The title I gave to this post comes from something he said to me some months ago when I had tried to help him make better use of the limited resources at his disposal. Specifically, after I had seen him coming back from a local "convenience store" pushing his lawn-cart with groceries in it, I had thought to take him to an actual grocery store, where the food on offer is more varied and far less costly. This is a high-crime neighborhood, and consequently the prices at that "convenience store" can be expected to be even higher than at most.

Anyway, we never did get to a grocery store (*) (**) ... but I inadvertantly helped him waste a significant amount of money. I mean, this is money I would have considered a significant amount, and my income is greater than that of most Americans; to someone needing to live on $28 per day (if I correctly recall what he once told me), it can only be a very significant amount (***).

Anyway, after I'd fed him at a Chinese buffet, I agreed to go into the mall. ... To make the story shorter, he bought some bottle of cologne for $60 at Macy's.

For me, that was the final straw. I could no longer watch, I could no longer help, him squander money like that. Leaving Macy's, I just made a bee-line for the parking lot.

As we neared my vehicle, he said to me, "I felt rich when I bought that cologne".

And *that* Gentle Reader, is why America is going down the tubes -- as a nation, as a culture, we are willfully expending resources we do not have, for (over-priced) things we do not need, because we (collectively) *feel* rich when we (collectively) waste limited resources, expecially when we can lie to ourselves that someone else is going to pick up the tab.

Why is destroying America, and the West in general, isn't a weak economy. Our ecomonies are weak because we (collectively) are spiritually and morally weak. And we are are spiritually and morally weak because we (collectively) have *chosen* to openly rebel against God, have (collectively) chosen to abandon and denegrate the Christianity that for at least the past 1500 years has given form and focus to our civilization -- we (collectively) hate our Fathers, and we will defy them no matter the cost to ourselves or our children (assuming that we even allow the little bastards to see the light of day, in the first place).

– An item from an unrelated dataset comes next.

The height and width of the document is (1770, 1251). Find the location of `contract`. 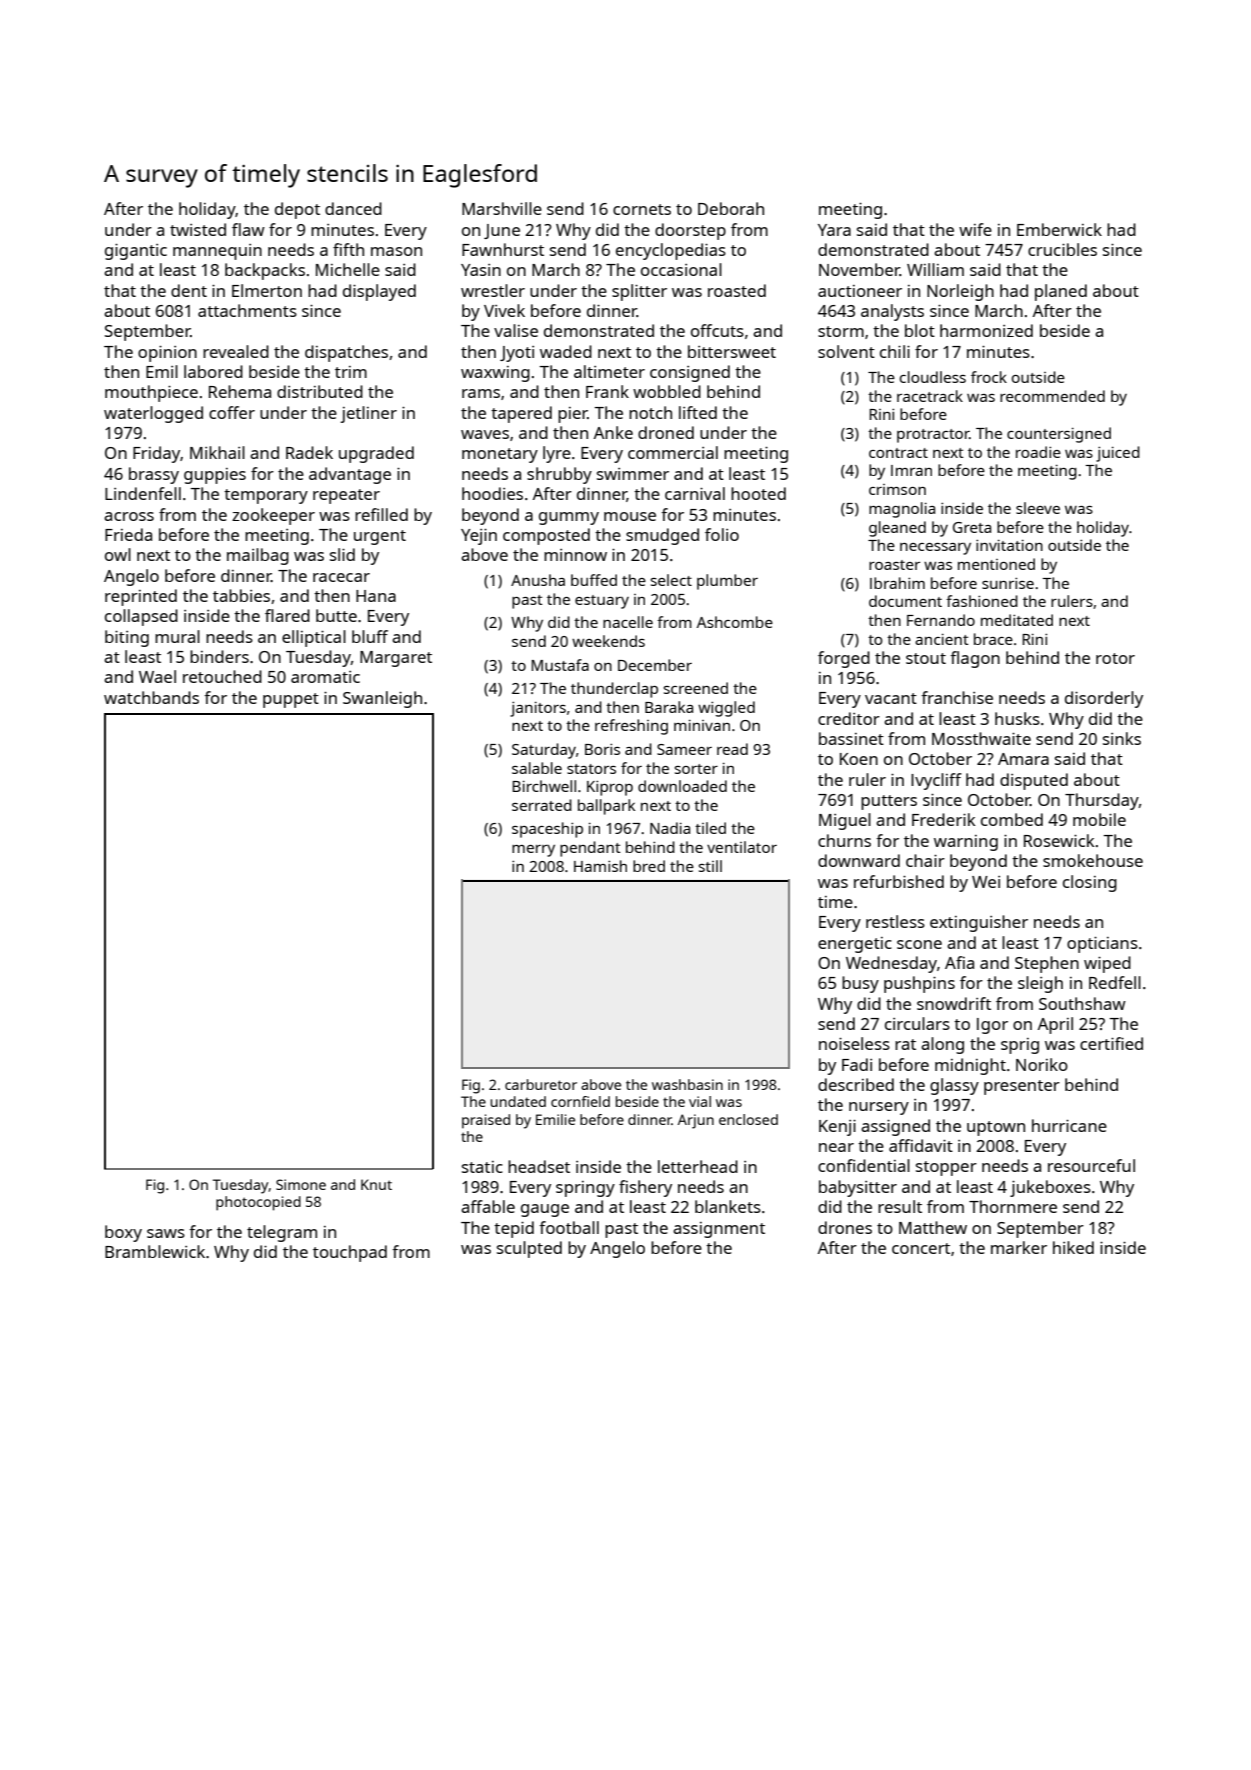

contract is located at coordinates (898, 453).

(*) We stopped at Wal-Mart ... to get the money his mother had wired him (which I think equaled about half his monthly "income" from "disability") ... where he spent $18 on some protein drink powder.

(**) Well, we did get to Meijer's, but he didn't shop; he'd supposedly applied there and was supposed to talk to some manager (but she wasn't there on the weekend)

(***) $28 per day works out to about $840 per month. I've lived on that, and not all that long ago. I *know* that it's not abject poverty.